Extract and reproduce without alteration every line of the listing below, from the line containing "At what coordinates should I click to accomplish: Select" down to the line containing "will click(582, 33).", both included.

[Data listing]
---

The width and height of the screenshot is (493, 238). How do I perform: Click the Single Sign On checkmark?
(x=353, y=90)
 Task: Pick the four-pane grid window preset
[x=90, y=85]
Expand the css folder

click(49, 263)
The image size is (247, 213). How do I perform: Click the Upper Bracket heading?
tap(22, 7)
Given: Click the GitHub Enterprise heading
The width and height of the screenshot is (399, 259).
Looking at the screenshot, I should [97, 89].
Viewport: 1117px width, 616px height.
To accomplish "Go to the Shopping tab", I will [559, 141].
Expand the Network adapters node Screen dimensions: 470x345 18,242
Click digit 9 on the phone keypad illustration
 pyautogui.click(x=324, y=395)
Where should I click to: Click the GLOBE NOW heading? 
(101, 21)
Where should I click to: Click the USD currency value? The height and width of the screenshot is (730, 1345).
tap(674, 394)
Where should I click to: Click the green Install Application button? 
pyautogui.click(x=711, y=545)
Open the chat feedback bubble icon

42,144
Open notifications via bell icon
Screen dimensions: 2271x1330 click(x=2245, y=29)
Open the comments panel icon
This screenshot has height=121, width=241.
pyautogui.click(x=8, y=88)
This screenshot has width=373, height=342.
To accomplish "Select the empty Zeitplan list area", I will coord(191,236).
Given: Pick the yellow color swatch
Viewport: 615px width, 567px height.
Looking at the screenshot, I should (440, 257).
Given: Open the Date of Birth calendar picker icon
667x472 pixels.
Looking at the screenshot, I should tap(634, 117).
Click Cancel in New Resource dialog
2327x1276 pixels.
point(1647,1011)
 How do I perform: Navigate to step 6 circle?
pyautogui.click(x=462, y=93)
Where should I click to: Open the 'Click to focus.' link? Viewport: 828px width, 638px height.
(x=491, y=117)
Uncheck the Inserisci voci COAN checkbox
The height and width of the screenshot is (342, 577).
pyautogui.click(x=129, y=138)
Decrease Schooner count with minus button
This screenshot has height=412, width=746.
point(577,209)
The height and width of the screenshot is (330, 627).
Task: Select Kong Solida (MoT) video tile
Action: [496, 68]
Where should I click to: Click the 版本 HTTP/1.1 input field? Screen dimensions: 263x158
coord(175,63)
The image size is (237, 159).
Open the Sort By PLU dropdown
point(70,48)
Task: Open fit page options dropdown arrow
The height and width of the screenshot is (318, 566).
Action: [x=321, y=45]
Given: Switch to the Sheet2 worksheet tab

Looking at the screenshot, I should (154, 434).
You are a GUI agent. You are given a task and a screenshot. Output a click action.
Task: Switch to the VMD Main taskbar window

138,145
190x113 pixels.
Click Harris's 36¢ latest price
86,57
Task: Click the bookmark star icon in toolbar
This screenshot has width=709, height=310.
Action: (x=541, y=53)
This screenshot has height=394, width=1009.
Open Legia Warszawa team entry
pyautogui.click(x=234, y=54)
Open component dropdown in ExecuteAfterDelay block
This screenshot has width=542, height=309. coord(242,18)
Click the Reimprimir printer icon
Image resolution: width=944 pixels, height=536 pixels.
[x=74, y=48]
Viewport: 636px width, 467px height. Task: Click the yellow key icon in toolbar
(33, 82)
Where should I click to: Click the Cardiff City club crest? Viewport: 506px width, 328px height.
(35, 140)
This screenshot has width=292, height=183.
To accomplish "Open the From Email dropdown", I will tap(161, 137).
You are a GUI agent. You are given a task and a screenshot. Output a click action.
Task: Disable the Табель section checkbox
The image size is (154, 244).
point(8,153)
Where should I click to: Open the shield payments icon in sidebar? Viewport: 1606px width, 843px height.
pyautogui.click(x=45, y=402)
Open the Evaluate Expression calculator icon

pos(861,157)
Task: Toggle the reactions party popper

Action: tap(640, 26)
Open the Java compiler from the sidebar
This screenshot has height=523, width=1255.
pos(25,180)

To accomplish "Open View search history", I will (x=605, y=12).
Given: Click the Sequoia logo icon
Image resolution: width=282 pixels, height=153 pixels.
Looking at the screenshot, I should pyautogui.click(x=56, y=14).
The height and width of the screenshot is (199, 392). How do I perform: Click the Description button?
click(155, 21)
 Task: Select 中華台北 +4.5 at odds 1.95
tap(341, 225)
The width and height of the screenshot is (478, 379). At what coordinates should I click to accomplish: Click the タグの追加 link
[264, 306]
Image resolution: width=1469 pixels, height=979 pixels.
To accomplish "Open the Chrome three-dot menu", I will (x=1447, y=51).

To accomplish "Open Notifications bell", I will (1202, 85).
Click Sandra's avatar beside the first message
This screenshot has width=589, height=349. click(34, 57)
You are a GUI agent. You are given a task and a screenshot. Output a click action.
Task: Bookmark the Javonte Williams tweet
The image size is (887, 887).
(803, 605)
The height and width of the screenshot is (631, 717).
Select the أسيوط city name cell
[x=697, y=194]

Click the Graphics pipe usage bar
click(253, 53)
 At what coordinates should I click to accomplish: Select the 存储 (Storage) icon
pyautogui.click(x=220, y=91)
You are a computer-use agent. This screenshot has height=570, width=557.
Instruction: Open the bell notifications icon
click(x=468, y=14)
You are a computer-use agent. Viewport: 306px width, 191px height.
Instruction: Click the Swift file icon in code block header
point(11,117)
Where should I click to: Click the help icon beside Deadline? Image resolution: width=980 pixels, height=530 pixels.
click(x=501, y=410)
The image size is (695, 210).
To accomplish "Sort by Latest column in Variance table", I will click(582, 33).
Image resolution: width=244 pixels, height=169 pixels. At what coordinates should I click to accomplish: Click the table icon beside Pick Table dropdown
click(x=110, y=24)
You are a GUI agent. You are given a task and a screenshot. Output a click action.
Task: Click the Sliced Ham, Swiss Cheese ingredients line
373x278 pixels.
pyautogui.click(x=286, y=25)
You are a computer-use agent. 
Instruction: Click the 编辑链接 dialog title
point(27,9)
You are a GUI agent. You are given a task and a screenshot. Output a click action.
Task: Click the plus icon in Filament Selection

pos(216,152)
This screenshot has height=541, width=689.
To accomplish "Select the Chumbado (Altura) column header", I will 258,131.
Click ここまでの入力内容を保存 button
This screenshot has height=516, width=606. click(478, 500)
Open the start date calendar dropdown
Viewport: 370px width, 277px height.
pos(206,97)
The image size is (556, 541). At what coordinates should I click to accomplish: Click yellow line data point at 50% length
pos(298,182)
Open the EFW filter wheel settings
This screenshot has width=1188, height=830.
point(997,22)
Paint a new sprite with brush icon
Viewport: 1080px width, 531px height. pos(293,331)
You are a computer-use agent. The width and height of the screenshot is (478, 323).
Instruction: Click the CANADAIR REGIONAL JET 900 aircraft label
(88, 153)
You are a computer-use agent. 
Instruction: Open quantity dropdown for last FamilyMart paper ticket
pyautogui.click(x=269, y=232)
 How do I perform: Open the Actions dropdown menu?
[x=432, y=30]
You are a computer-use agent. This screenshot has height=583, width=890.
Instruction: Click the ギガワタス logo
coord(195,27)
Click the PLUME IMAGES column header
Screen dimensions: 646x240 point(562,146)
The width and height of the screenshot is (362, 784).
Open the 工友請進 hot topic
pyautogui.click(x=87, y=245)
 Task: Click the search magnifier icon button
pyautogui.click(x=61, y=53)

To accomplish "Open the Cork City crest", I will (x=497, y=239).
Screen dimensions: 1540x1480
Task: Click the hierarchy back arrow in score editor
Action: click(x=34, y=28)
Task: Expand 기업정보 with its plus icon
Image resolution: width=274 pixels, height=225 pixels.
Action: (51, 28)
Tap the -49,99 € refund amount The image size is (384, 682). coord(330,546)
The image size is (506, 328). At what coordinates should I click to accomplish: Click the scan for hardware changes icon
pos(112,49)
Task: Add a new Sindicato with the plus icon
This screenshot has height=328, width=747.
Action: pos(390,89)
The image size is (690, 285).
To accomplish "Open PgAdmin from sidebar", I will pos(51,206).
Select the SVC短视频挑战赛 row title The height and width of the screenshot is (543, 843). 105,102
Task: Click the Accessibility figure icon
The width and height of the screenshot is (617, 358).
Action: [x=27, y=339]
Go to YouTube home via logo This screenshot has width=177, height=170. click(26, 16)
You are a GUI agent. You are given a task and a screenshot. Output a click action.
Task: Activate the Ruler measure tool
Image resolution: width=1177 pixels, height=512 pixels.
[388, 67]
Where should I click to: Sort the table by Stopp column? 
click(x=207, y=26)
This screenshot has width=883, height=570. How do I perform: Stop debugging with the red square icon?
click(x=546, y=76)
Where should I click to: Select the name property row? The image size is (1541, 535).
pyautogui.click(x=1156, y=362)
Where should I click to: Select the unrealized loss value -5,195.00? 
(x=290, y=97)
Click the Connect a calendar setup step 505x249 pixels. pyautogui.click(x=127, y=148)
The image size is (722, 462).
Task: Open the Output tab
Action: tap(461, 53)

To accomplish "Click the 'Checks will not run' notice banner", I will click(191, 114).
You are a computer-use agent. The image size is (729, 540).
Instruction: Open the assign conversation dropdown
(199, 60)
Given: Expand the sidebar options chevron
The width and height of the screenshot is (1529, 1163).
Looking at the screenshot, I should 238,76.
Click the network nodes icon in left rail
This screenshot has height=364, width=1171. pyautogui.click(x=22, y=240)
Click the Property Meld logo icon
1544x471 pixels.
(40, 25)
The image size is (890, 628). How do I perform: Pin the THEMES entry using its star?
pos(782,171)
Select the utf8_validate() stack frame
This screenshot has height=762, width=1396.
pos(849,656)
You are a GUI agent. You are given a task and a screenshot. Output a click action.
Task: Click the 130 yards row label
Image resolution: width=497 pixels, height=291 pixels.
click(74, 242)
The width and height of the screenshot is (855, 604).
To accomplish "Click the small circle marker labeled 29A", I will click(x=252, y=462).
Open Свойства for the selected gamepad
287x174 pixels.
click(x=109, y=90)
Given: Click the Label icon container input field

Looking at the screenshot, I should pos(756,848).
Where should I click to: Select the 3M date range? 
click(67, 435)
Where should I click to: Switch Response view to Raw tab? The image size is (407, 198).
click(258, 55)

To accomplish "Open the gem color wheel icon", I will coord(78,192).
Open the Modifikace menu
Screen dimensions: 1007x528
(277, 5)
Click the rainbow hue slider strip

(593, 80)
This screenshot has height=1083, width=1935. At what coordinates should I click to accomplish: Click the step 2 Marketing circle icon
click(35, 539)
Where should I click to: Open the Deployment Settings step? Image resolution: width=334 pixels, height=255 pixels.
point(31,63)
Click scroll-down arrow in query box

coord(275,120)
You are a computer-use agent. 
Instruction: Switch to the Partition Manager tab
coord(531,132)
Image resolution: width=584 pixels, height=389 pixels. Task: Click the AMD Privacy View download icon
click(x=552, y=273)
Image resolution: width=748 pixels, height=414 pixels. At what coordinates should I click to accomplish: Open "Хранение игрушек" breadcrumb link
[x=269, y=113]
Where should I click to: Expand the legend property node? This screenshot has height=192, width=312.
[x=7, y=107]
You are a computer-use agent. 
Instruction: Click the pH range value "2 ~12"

---

Response:
 At what coordinates should I click to accomplish: Select the 存储 (Storage) icon
pyautogui.click(x=220, y=91)
You are a computer-use agent. This screenshot has height=570, width=557.
Instruction: Open the bell notifications icon
click(x=468, y=14)
You are a computer-use agent. Viewport: 306px width, 191px height.
Instruction: Click the Swift file icon in code block header
point(11,117)
Where should I click to: Click the help icon beside Deadline? Image resolution: width=980 pixels, height=530 pixels.
click(x=501, y=410)
The image size is (695, 210).
To accomplish "Sort by Latest column in Variance table", I will click(582, 33).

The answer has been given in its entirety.